CVE-2025-24383

Vulnerability

Dell Unity, Dell UnityVSA, and Dell Unity XT operating environment version(s) 5.4 and prior contain an improper neutralization of special elements used in an OS command injection vulnerability (CVE-2025-24383). The flaw resides in how the system handles certain inputs, failing to properly sanitize user-supplied data before using it in operating system commands. No authentication or special configuration is required to reach the vulnerable code path; the attack vector is remote network access.

Exploitation

An unauthenticated attacker with network access to the affected Dell Unity system can exploit this vulnerability by sending a specially crafted request containing OS command metacharacters. The lack of input validation allows the attacker to inject arbitrary operating system commands.
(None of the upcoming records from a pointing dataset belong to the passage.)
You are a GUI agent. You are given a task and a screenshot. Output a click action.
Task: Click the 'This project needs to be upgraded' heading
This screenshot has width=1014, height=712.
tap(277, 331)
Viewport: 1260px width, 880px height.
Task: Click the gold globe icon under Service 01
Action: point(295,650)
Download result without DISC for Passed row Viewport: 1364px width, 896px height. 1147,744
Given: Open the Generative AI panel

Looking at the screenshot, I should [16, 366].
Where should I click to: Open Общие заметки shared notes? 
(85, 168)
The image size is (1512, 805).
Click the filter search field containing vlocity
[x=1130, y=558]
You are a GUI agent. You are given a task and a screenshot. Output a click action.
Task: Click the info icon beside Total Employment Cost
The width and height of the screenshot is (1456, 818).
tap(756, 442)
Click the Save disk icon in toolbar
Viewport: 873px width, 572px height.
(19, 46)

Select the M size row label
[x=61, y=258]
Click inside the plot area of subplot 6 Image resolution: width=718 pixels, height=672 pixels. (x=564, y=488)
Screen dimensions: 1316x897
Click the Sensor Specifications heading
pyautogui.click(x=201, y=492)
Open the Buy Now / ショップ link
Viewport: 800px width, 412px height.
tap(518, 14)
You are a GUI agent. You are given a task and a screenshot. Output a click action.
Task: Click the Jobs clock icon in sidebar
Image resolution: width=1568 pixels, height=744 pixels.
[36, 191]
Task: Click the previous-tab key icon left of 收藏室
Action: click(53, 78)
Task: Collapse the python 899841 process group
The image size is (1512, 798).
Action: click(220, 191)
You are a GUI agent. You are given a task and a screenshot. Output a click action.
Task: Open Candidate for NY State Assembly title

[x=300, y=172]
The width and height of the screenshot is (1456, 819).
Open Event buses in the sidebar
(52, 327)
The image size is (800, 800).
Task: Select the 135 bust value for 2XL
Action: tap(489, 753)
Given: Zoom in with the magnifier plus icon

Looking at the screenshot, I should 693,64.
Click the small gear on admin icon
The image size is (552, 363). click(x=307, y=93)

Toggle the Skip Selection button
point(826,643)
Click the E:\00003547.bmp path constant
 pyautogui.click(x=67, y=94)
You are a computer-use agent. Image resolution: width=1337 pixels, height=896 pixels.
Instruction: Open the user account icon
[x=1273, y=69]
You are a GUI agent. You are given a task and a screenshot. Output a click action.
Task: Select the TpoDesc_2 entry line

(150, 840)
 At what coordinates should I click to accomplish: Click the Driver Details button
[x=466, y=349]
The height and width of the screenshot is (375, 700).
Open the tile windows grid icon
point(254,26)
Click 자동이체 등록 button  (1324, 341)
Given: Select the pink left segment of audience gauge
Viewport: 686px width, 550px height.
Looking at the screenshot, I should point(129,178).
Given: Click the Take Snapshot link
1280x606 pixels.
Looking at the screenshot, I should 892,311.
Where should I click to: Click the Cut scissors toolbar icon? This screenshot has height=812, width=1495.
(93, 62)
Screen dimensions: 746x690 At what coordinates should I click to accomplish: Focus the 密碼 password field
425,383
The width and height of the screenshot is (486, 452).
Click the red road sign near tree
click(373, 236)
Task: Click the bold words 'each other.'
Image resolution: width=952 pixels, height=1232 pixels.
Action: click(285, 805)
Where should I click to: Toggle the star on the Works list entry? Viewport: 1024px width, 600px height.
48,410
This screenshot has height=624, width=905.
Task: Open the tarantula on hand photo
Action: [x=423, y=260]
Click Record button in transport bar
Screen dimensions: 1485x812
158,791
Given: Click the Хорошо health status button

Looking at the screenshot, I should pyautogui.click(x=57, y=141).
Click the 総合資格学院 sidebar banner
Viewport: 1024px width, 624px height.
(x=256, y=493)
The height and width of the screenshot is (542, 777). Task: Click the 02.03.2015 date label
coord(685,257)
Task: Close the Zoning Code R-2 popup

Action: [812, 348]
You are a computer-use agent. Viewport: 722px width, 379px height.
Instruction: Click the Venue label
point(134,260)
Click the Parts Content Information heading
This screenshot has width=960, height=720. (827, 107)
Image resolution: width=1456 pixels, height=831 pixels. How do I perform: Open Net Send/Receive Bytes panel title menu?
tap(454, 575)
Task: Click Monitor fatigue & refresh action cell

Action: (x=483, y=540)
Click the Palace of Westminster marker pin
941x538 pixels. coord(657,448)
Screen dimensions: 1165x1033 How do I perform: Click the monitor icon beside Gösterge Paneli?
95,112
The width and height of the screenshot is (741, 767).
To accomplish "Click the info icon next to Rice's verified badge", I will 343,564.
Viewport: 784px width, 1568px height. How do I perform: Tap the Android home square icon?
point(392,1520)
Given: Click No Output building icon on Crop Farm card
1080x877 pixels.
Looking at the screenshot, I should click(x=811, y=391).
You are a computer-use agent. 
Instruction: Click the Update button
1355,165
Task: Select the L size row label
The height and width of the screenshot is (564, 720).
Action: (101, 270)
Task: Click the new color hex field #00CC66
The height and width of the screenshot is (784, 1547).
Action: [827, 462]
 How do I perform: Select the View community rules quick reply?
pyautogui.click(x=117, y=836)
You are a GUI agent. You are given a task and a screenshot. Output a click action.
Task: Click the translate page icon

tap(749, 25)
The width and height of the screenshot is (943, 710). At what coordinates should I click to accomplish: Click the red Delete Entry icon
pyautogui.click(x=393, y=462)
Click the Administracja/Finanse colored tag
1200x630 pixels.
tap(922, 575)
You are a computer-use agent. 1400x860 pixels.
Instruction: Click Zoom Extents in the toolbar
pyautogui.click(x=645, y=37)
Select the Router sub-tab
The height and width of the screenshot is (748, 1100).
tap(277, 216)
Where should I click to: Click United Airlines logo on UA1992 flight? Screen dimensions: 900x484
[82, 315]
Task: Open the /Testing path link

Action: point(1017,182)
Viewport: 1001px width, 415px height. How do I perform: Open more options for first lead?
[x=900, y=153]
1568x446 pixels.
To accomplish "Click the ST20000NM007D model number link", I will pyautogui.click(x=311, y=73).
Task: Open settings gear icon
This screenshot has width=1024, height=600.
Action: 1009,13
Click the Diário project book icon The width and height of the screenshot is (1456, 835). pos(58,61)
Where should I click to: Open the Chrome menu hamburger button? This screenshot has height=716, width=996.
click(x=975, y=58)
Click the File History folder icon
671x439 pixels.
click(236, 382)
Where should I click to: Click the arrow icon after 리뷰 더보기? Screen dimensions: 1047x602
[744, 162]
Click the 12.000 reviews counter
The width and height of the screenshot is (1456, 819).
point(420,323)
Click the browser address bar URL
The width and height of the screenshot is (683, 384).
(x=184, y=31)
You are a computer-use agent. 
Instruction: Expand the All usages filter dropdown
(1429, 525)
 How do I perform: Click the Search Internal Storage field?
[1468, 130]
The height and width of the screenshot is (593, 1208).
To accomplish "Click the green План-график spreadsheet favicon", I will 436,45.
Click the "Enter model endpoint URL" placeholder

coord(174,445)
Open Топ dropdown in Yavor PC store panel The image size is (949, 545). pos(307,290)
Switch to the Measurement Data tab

The exploit does not require any user interaction or prior authentication.

Impact

Successful exploitation grants the attacker the ability to delete arbitrary files on the target system, including critical system files. Because the vulnerable component runs with root privileges, the attacker can delete any file on the system, potentially causing a denial of service or rendering the system inoperable. This is a confidentiality, integrity, and availability impact primarily affecting system availability and integrity.

Mitigation

Dell has released a security update to address this vulnerability and recommends customers upgrade at the earliest opportunity. The fixed version is not explicitly stated in the available references [1], but users should consult the Dell Security Advisory (DSA-2025-116) for the specific upgrade path. No workarounds are documented. The vulnerability is not currently listed on the CISA Known Exploited Vulnerabilities (KEV) Catalog.